═════ Given records

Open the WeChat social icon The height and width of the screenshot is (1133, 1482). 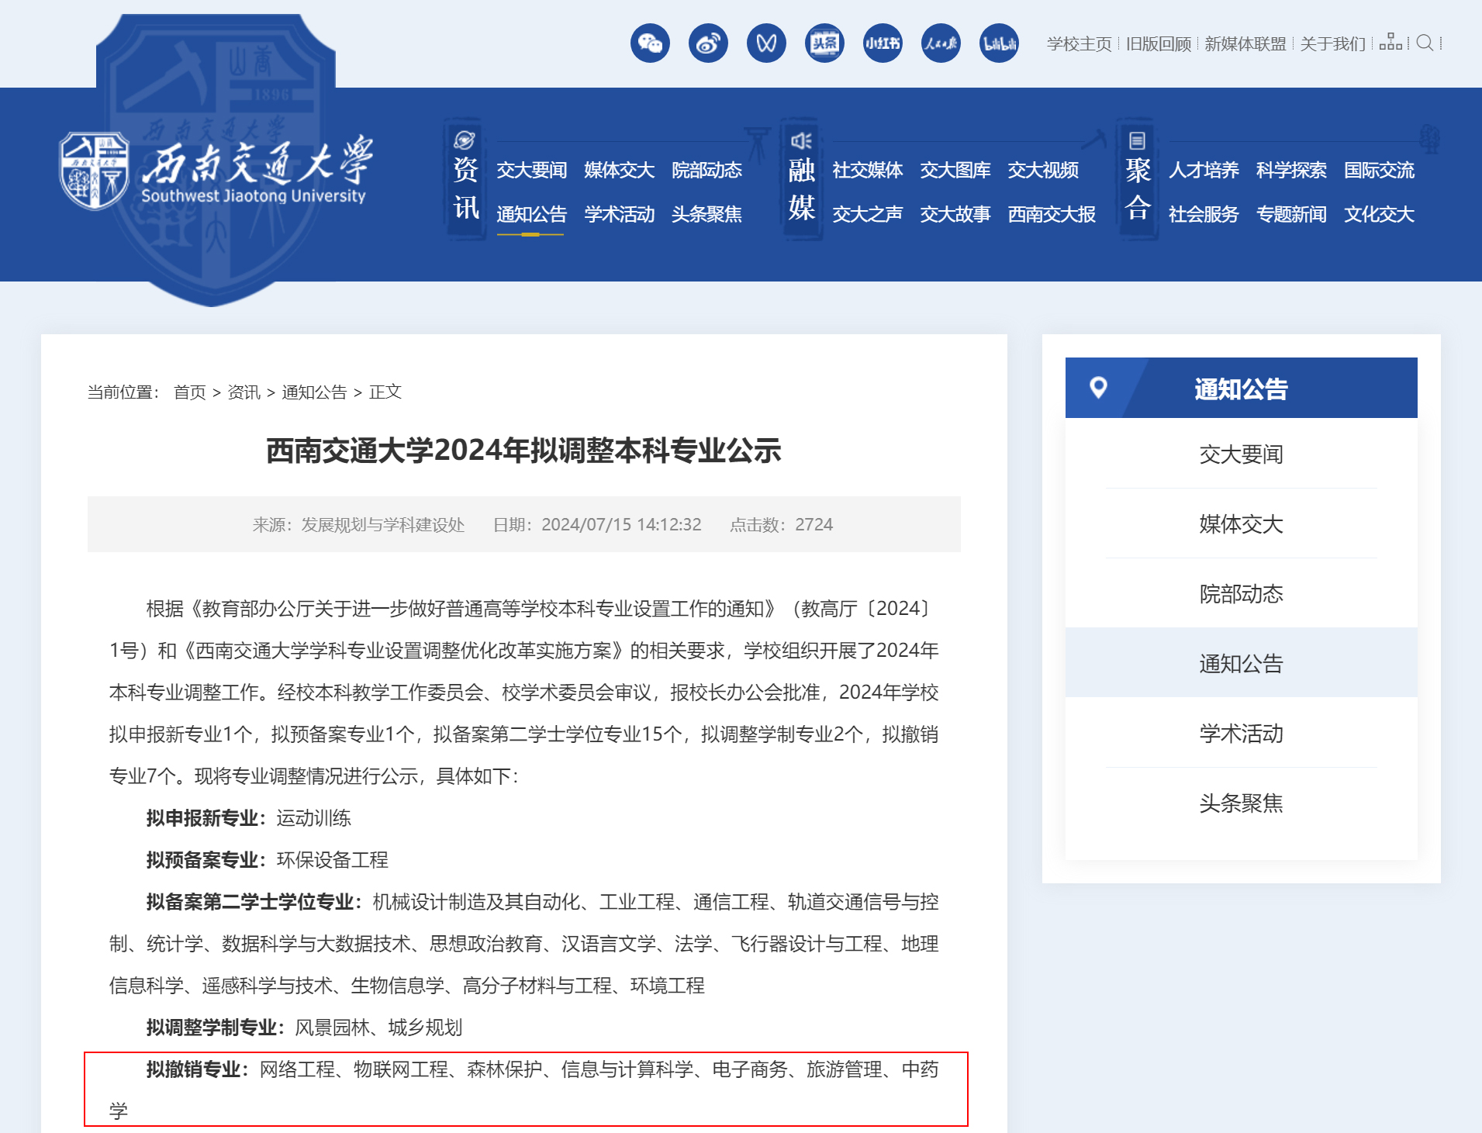point(650,43)
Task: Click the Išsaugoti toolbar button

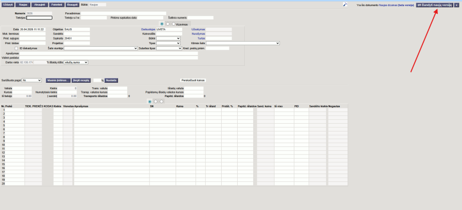Action: coord(73,4)
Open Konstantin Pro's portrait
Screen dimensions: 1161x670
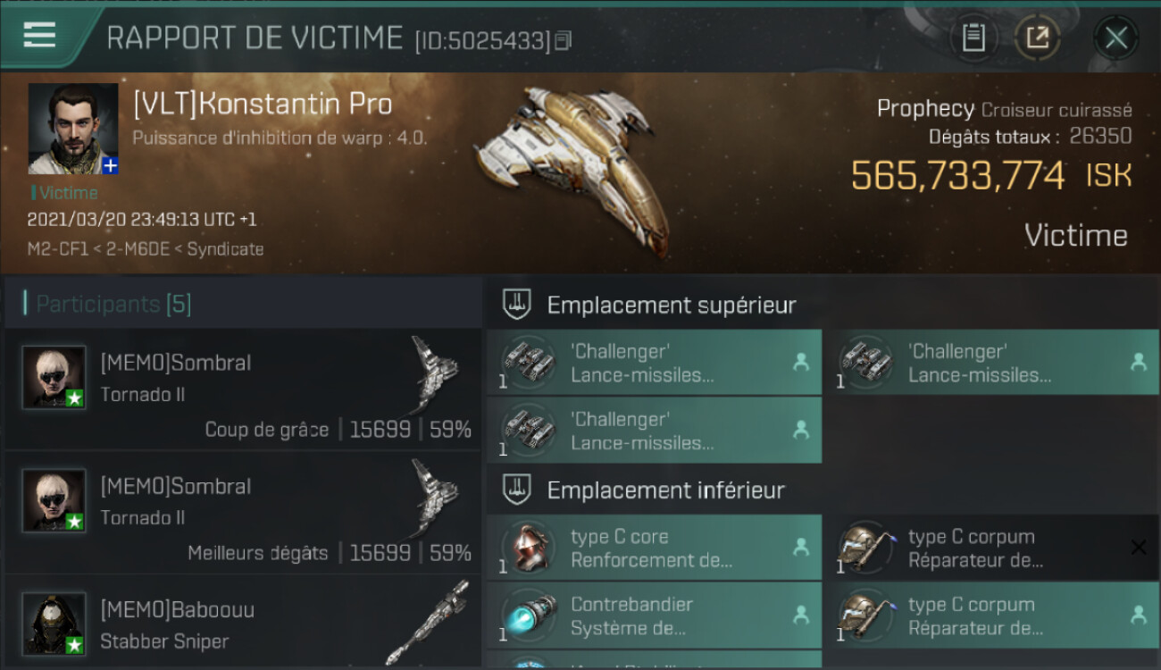tap(73, 129)
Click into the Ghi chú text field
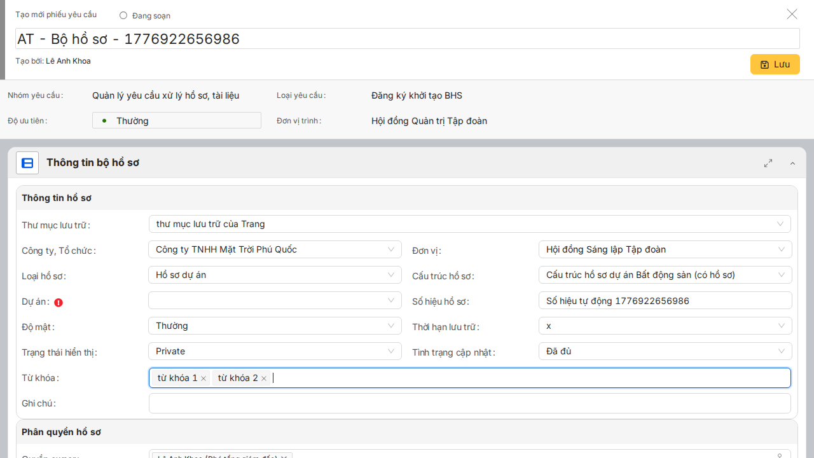Viewport: 814px width, 458px height. point(469,403)
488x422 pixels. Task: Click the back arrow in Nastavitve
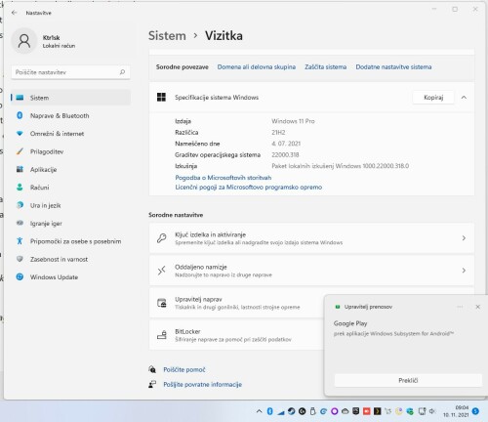pyautogui.click(x=14, y=13)
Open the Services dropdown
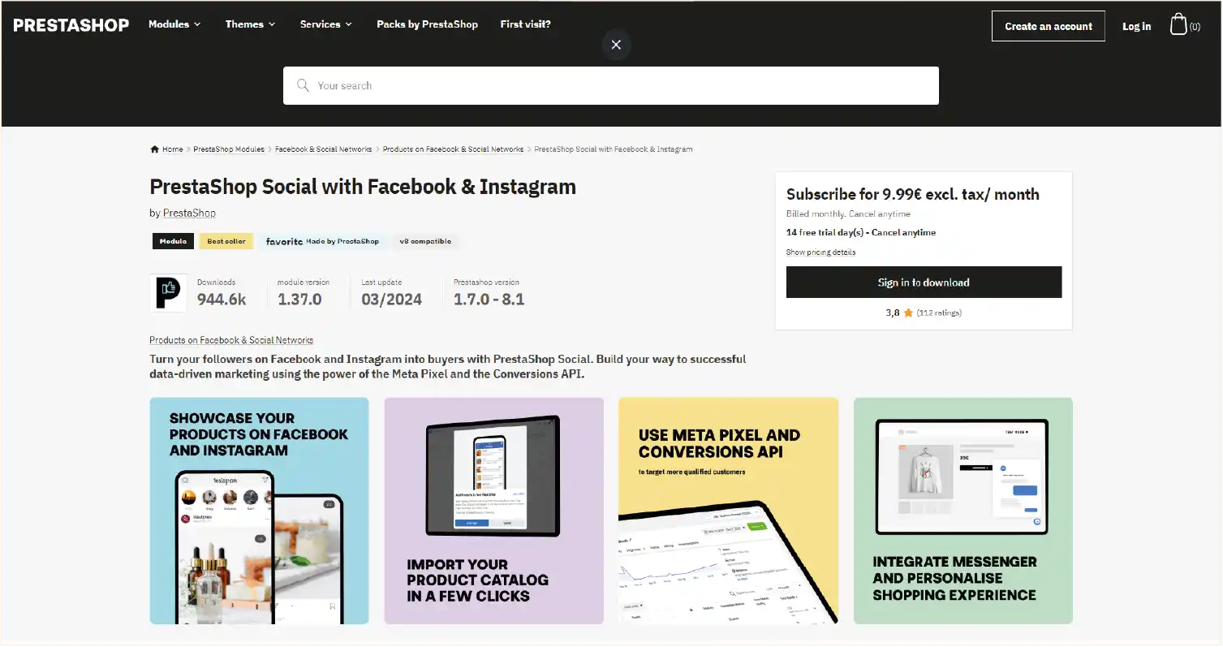 coord(325,24)
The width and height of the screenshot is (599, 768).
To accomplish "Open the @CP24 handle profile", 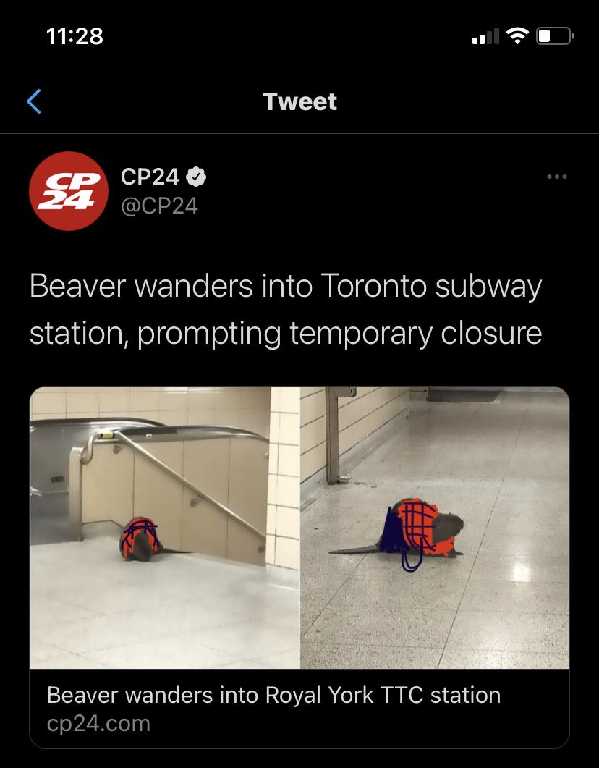I will tap(159, 206).

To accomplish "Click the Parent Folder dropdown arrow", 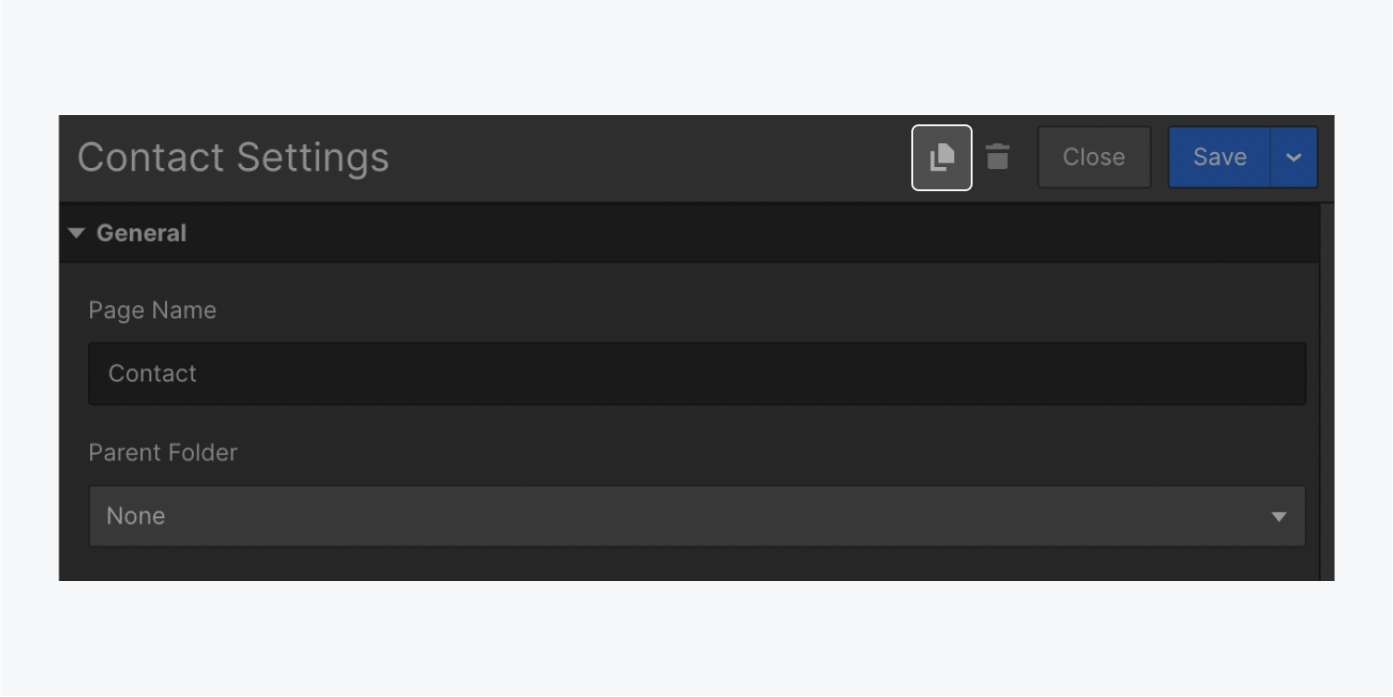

══════════

### What to work on
Out of the records above, please copy exactly the lines from the line with "Task: Click the Išsaugoti toolbar button" up to and including the line with "The width and", minus the pictures.

### Exercise output
Task: Click the Išsaugoti toolbar button

Action: coord(73,4)
Open Konstantin Pro's portrait
Screen dimensions: 1161x670
tap(73, 129)
Click into the Ghi chú text field
Viewport: 814px width, 458px height. point(469,403)
488x422 pixels. Task: Click the back arrow in Nastavitve
pyautogui.click(x=14, y=13)
Open the Services dropdown
 coord(325,24)
The width and height of the screenshot is (599, 768).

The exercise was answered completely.